Buying Professional Audio Equipment is a Bigger Hassle Than Buying a New Car

A while ago, our partner and I taught my wife what a purchase order is and how it is part of an effective system of financial control. Whatever possessed me to add to our financial system one more thing I dreaded about working for a corporation, I can't tell you. It must have been the work of Satan. I'd become possessed by demons for a moment.

The good news is that I received, yesterday, a purchase order nearing five figures for an upgrade of sound and lighting equipment for my division of our company; I'm the one who books talent and then produces concerts. Our musical shows had recently become quite a lot like early television programming with nothing missing but the visual of a test pattern. Pops, the nails-on-blackboard sound of audio feedback, muddy, uninteresting sound; we had it all. What once was quite nice to listen to and easy to adjust had become as intolerable to the trained ear as the equipment owned by even the worst of my competitors.
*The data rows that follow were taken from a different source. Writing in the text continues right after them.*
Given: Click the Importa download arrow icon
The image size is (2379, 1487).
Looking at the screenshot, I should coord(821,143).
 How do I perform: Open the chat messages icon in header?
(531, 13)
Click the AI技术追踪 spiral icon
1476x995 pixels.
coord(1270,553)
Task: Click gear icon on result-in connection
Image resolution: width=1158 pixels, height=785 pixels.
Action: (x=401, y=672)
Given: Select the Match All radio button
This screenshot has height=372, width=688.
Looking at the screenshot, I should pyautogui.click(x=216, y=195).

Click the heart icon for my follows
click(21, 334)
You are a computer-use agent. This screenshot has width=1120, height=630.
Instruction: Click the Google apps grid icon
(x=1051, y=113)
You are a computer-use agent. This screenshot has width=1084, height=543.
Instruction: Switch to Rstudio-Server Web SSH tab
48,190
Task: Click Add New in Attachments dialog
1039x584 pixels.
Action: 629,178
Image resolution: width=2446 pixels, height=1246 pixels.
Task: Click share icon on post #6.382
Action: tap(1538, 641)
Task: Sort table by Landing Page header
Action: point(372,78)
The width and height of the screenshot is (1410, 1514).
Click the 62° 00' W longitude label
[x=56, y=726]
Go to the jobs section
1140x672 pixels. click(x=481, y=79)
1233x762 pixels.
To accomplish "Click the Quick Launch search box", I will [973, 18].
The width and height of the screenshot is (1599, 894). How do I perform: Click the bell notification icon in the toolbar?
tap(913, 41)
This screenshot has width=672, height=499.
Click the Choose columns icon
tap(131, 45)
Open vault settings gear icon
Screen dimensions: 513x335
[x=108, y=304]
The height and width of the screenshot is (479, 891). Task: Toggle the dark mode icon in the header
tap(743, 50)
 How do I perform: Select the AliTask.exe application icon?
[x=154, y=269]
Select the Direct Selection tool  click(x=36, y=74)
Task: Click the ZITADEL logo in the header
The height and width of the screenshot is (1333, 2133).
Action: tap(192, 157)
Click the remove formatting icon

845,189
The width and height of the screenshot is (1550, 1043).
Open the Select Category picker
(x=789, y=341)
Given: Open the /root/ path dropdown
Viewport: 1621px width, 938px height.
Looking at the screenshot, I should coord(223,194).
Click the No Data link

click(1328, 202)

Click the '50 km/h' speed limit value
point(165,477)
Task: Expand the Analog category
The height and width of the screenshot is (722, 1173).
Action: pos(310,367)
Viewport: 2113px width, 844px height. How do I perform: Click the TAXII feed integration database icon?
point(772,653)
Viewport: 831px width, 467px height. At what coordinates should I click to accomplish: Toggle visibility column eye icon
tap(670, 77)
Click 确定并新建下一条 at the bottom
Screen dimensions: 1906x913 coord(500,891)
Without getting into the technology of what was wrong with our system, suffice it to say that it was as dependable as a car that's got over two hundred thousand miles on it. And not a very good car, either.

It took quite a while to shop around and come up with estimated costs for equipment. Sony's professional audio equipment is to performance audio what a Rolls-Royce is to cars. I'd have needed five times what I'm going to spend to get a Sony system that does the same thing. The Ferraris and Maseratis of audio equipment are for home audiophiles; not the rigors of production. So suffice it to say that in my business there's nothing better than a Rolls-Royce, technically speaking.

I made up my mind to specify Yamaha equipment wherever possible. They're the sound equipment equivalent of, let's say, a Lexus. There are other, lesser brands which have a lot of cred but are closer in quality and performance to an Acura.

Pre-purchase order research of internet-based vendors revealed all kinds of deals, much lower than MSRP. Then, armed with model numbers and pricing I ran off this morning to visit the brand-new store of my old friend. He's been prospering. I found out why. He beat the price on some of the stuff I'd specified, and even better, pointed me toward ways to accomplish what I needed to do in ways that were more economical than what I'd planned.

I drove off with a half a mini-van full of boxes. The contents of the boxes cost a third of my budget. Only thirty per cent. Words cannot describe the glee this gave my wife and our partner. And to myself, of course, because this means I can buy far more...
 

Toys

I've re-worked the plan for the system, including the diagrams, charts and other graphic renderings of specifications that I am so extremely fond of creating. After I'd driven back with the boxes full of stuff, I returned to my friend's audio store and hung out, drinking coffee, smoking a cigarette or two, and trying out more fun stuff. It's kinda like the audio nerd's equivalent of a car buff's being able to test drive anything in the lot, whether he or she is there to make a purchase or not.

Now, I'm not stupid. Mentally ill, yes. But not stupid. Because the purchase order was approved so quickly and without the usual whimpering, I decided I'd encumber it all, and then some, and really turn our showplace into, well, a showplace.

It's now nearly two o'clock in the morning and I'm filled with that "day after Christmas" syndrome that children get. You know, "I've put up with all the festivities and the socializing (in my case, within this model, a busy Saturday night at the restaurant) and now I want to play!" Suffice it to say I'm gonna be having some fun prior to tomorrow's six o'clock show.
 

I only wish that those of you with as much enthusiasm about such things could share what I'm gonna be doing tomorrow. There will be photos, definitely; and also video if I can get a helper to run the camera. Heck, I need to have this for my portfolio of installations, because until now I was like the cobbler whose children had holes in their shoes.

Tomorrow my children will be wearing Gucci loafers.